To further refine our understanding, we conducted a Stakeholder Value Network (SVN) analysis. In this phase, we mapped out relationships between stakeholders and defined the critical goals (Must Have), important requirements (Should Have), and aspirational excellence (Might Have). For example, Must Have included critical components like equipment health reports for the maintenance team and supply chain visibility for logistics. Should Have requirements focused on optimization goals such as predictive quality metrics and secure data exchange between suppliers. Might Have items were considered performance enhancements, such as advanced environmental feedback and long-term investment insights for management. This analysis provided a structured approach to prioritizing stakeholder needs in line with both operational and strategic objectives.
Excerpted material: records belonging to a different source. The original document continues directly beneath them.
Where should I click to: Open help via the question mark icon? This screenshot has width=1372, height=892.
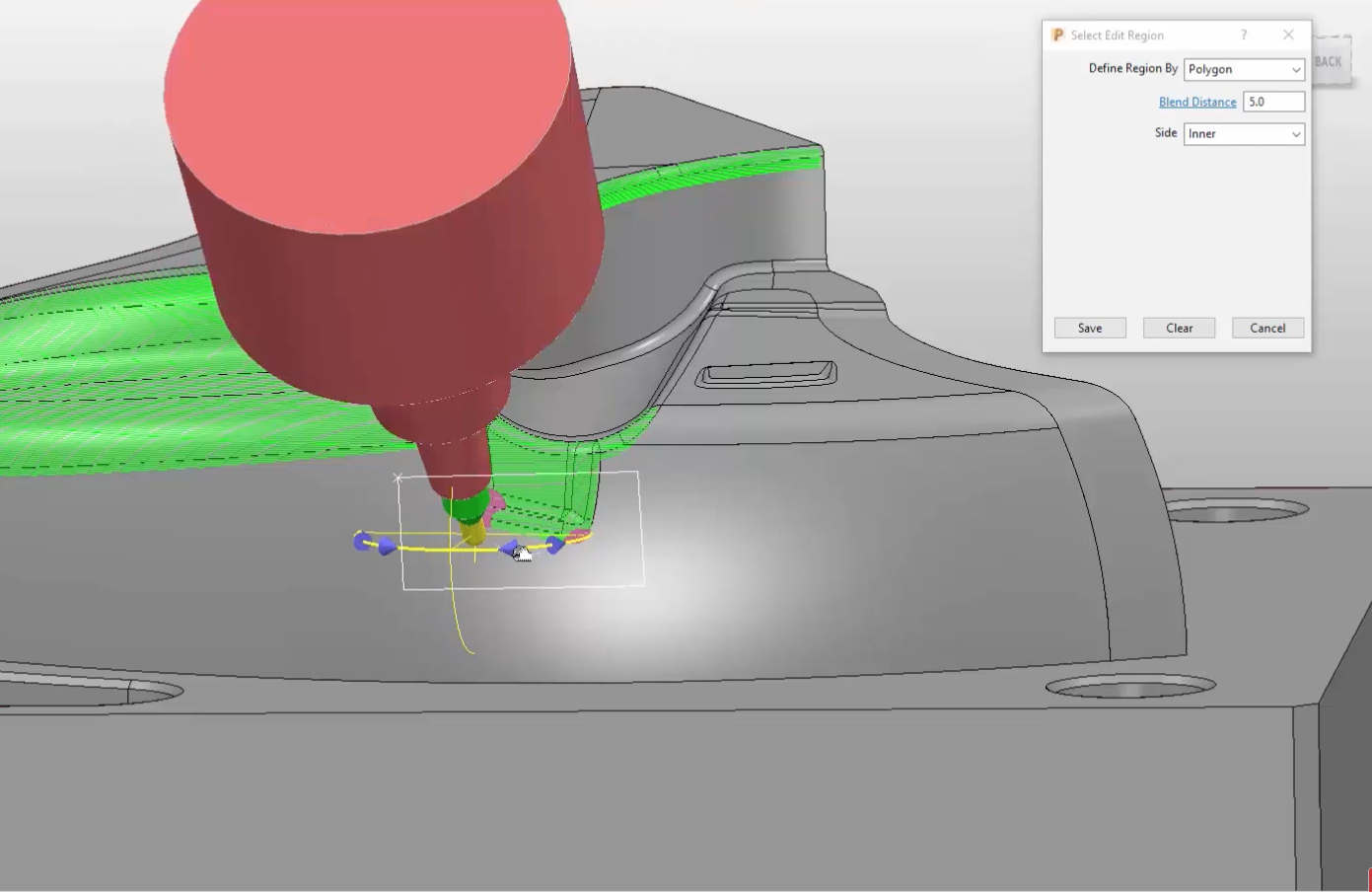point(1244,35)
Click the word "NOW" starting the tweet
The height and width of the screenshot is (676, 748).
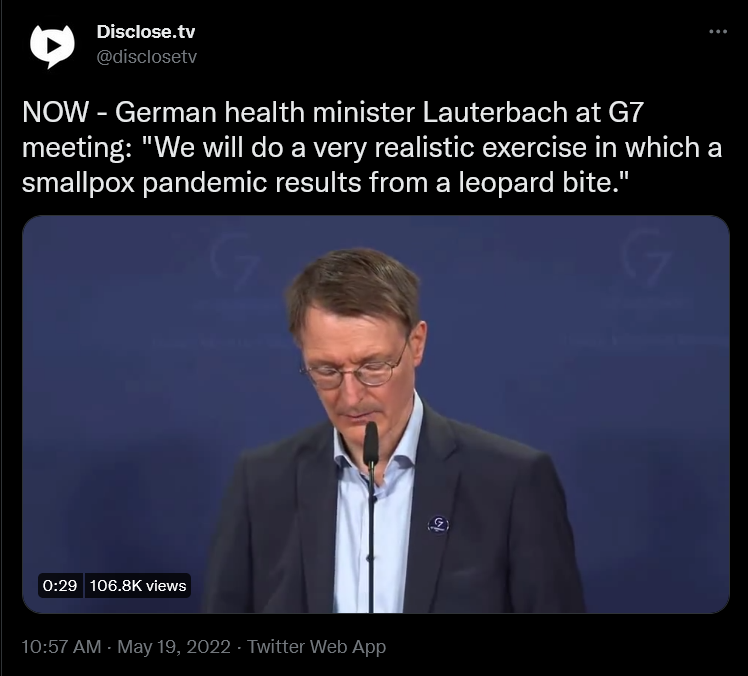coord(55,112)
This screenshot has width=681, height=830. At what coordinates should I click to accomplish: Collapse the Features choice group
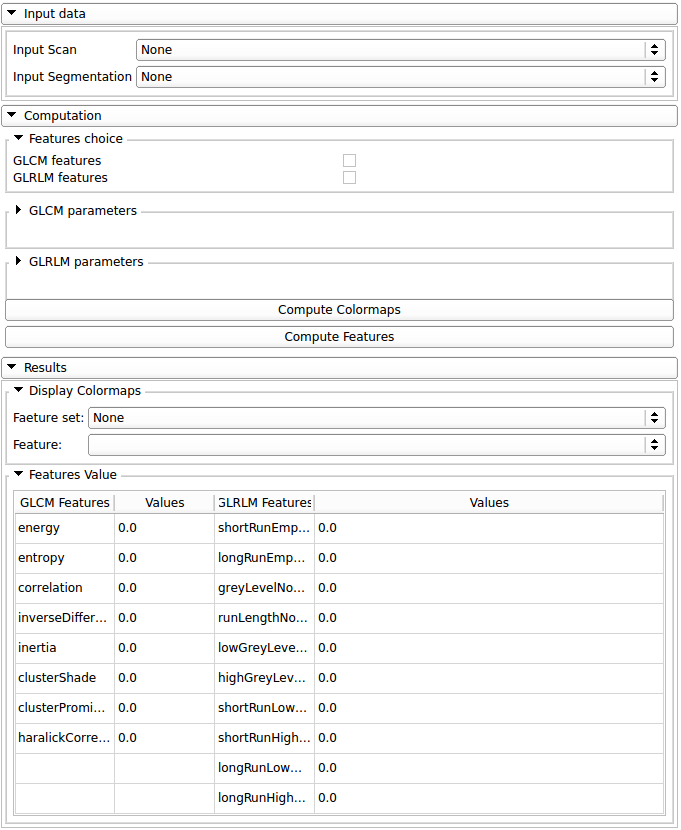tap(18, 139)
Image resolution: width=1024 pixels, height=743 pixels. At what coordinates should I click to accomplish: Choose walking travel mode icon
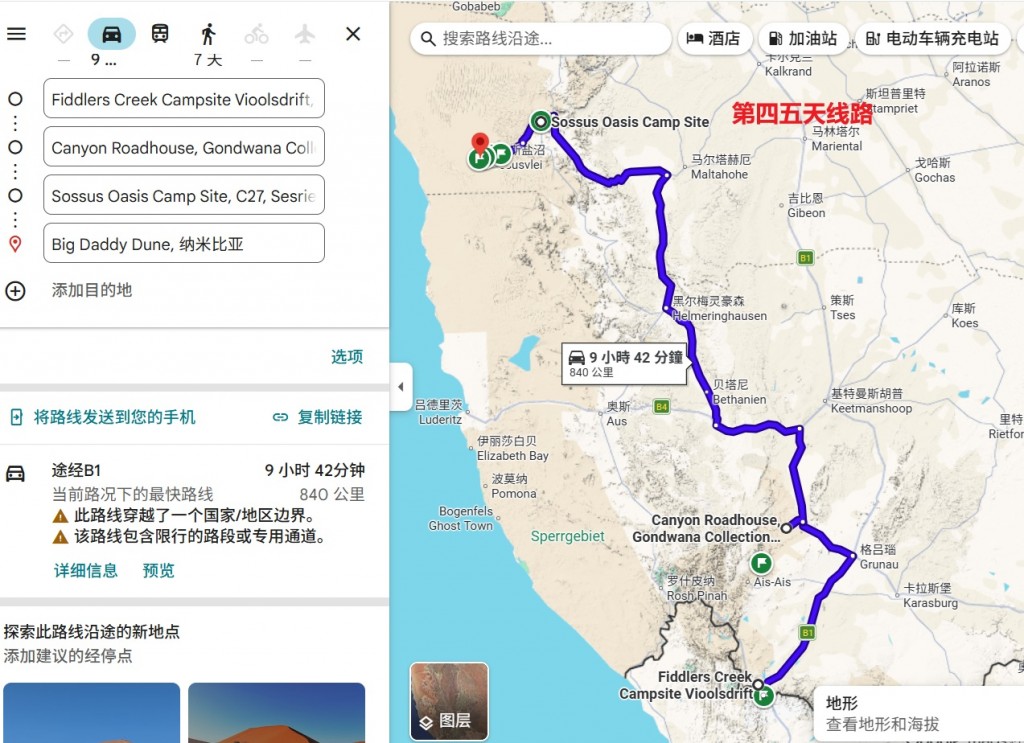[x=208, y=34]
Using the stakeholder needs and goals derived from the SVN analysis, we developed a set of Figures of Merit (FOMs) to address these requirements quantitatively. Each FOM was designed to evaluate the performance of the system in a way that directly aligns with the needs of the stakeholders. For example, Production Efficiency was created to measure how well the manufacturing process optimizes output per input, directly addressing the production department's need for cost-effective operations. Similarly, Supply Chain Visibility measured how well the system tracks parts and inventory throughout the production process, aligning with logistics and warehouse goals. These FOMs ensured that every stakeholder's critical needs were measurable and improvable within the Digital Twin framework.
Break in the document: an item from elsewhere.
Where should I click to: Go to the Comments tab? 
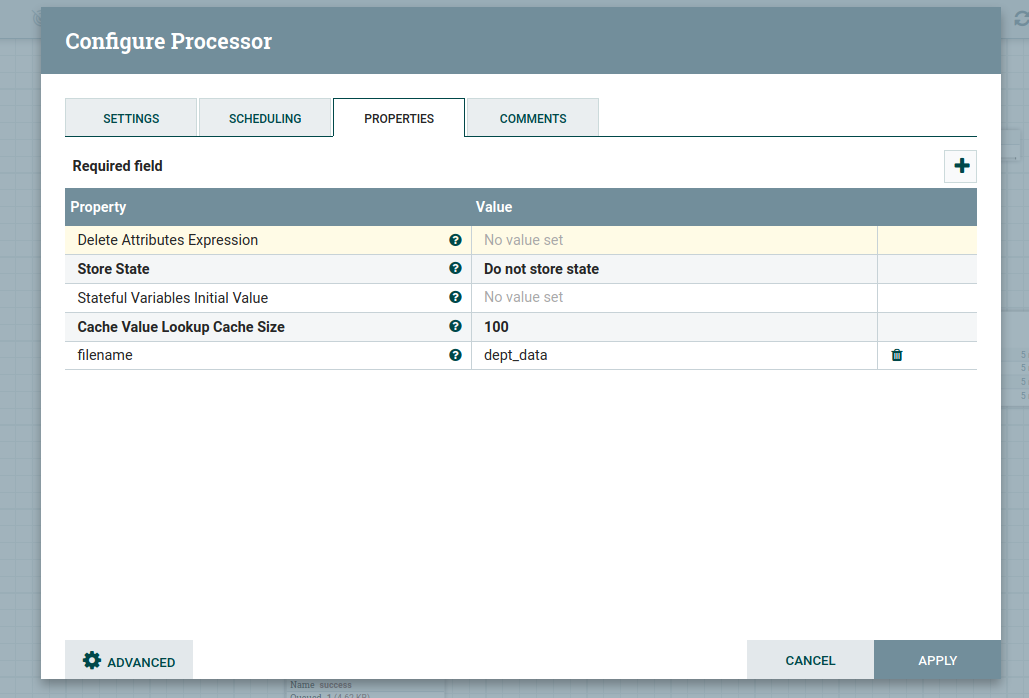pos(533,118)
After defining the FOMs, we focused on developing the key governing equations that could quantify each metric. These equations helped us translate stakeholder needs into mathematical formulas that could be tracked and optimized in the Digital Twin system. For example, Production Efficiency was calculated using real-time sensor data, machine learning predictions, and operational output data. First Pass Yield (FPY) was derived from the total number of units produced versus defective units, reflecting quality control measures. Each governing equation ensured that our FOMs were not only measurable but also provided actionable insights into system performance, enabling continuous optimization and alignment with stakeholder needs.
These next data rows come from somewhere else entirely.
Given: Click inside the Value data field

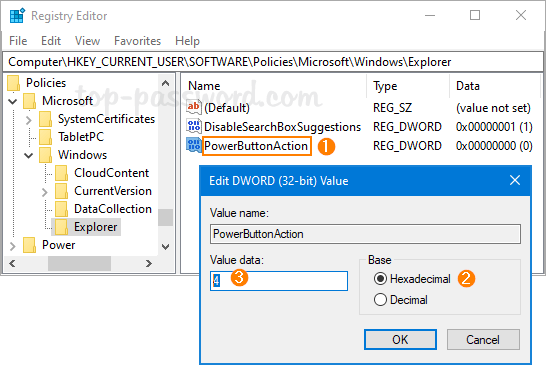Looking at the screenshot, I should (x=279, y=281).

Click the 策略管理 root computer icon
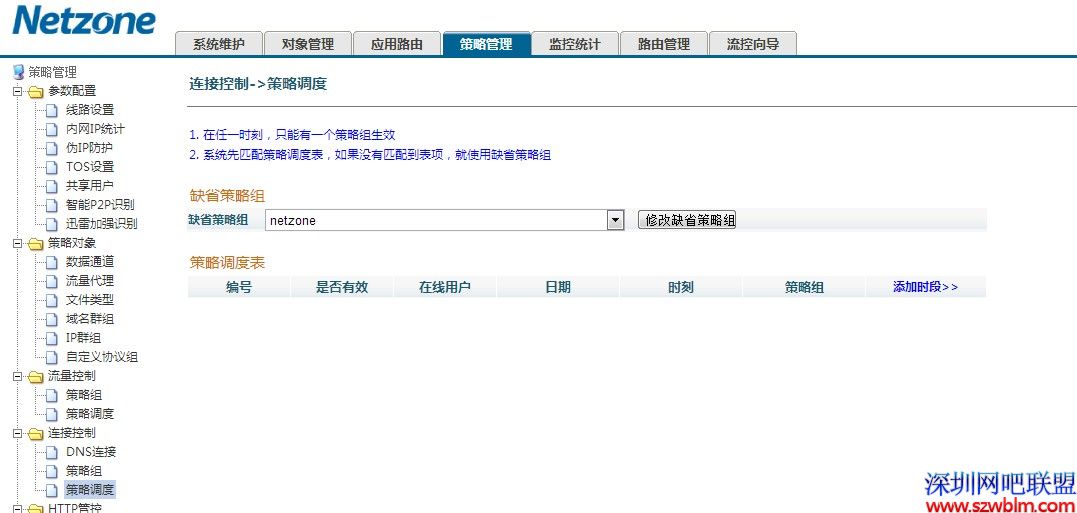17,72
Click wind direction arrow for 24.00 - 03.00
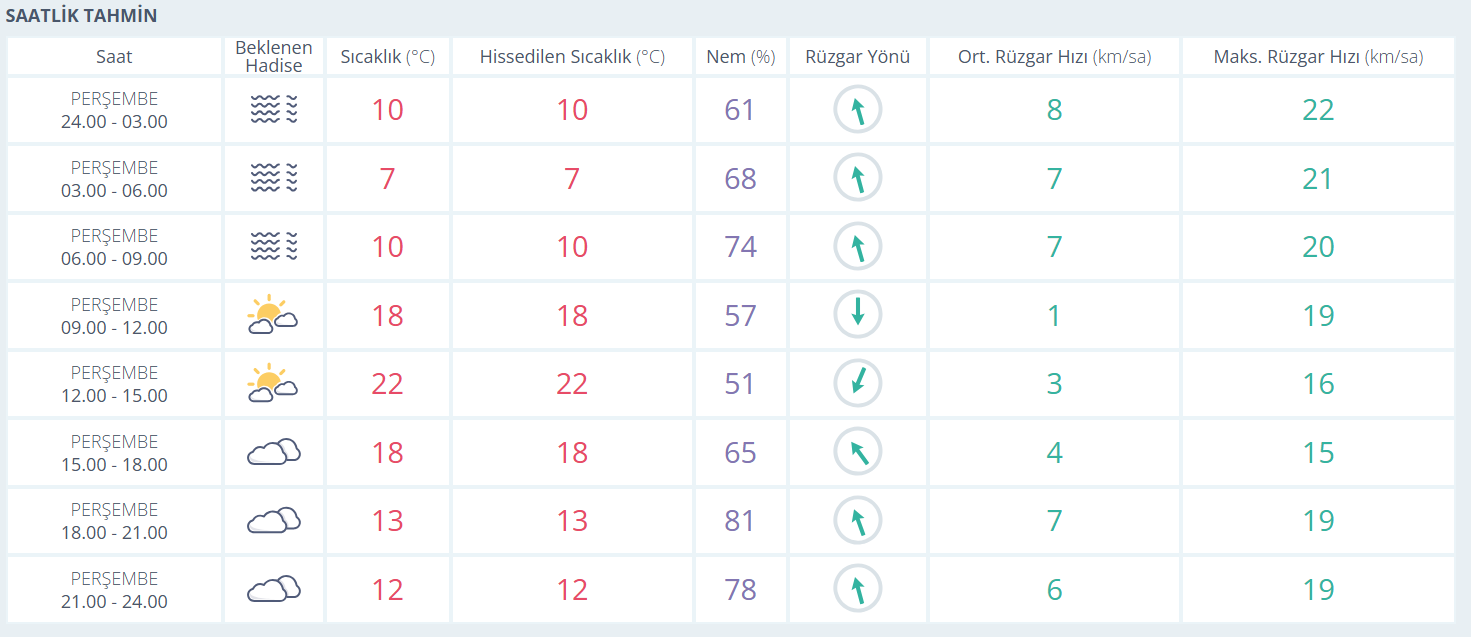 tap(858, 110)
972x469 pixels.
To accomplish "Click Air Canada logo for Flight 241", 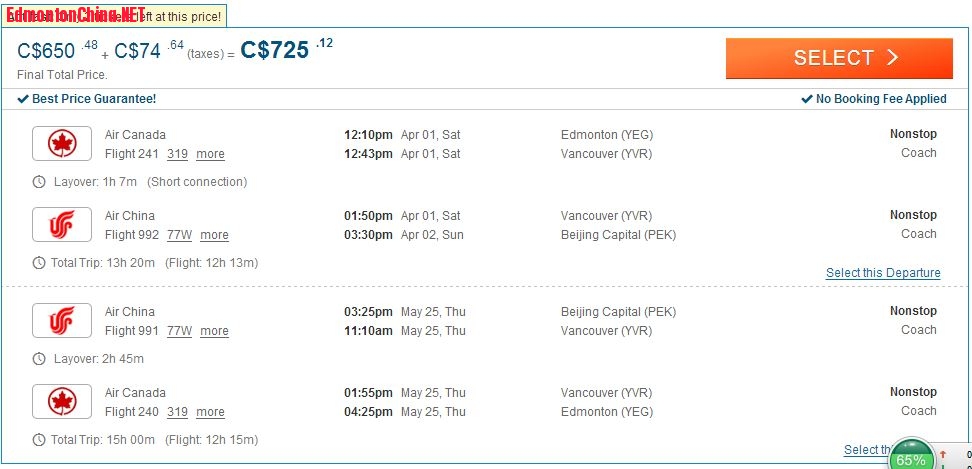I will point(62,144).
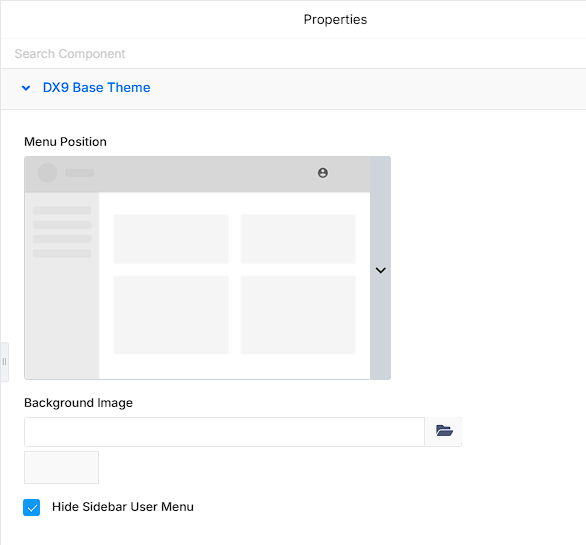Viewport: 586px width, 545px height.
Task: Click the panel splitter handle on left edge
Action: pyautogui.click(x=4, y=362)
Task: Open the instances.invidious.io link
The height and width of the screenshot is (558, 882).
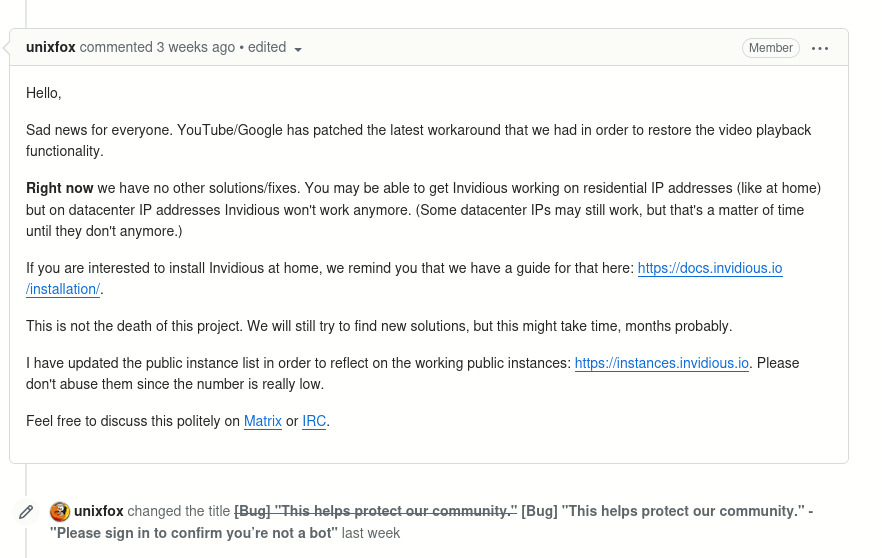Action: point(661,363)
Alignment with Company Strategic Driver

The table illustrates the strategic alignment of Embraer's Digital Twin implementation with key objectives. The first strategic driver focuses on developing Digital Engineering capabilities, aligning with Embraer’s Digital Engineering strategy and Industry 4.0 goals. The targets include achieving end-to-end digital transformation across six technological levels and realizing ROI within four years. The second driver emphasizes the establishment of an integrated Digital Thread across the manufacturing lifecycle, aligning through CAD models, simulation data, and real-time monitoring capabilities. This driver aims to achieve digital continuity from design to maintenance, AI analytics integration, and predictive maintenance by 2030. The third driver targets system-level optimization through infrastructure enhancement and business process improvements, aiming for a 30% efficiency increase, 25% cost reduction in maintenance, and real-time monitoring. The fourth driver supports smart manufacturing through subsystem integration, targeting 90% digital coverage of critical processes by 2026. The fifth driver focuses on component-level digital transformation, aiming for granular digital control, process optimization, and complete sensor network deployment. Lastly, the sixth driver aims to integrate AI/ML models, encryption, and interoperability tools at the tool level, targeting enterprise-wide integration, security, scalability, and cross-system compatibility by 2025.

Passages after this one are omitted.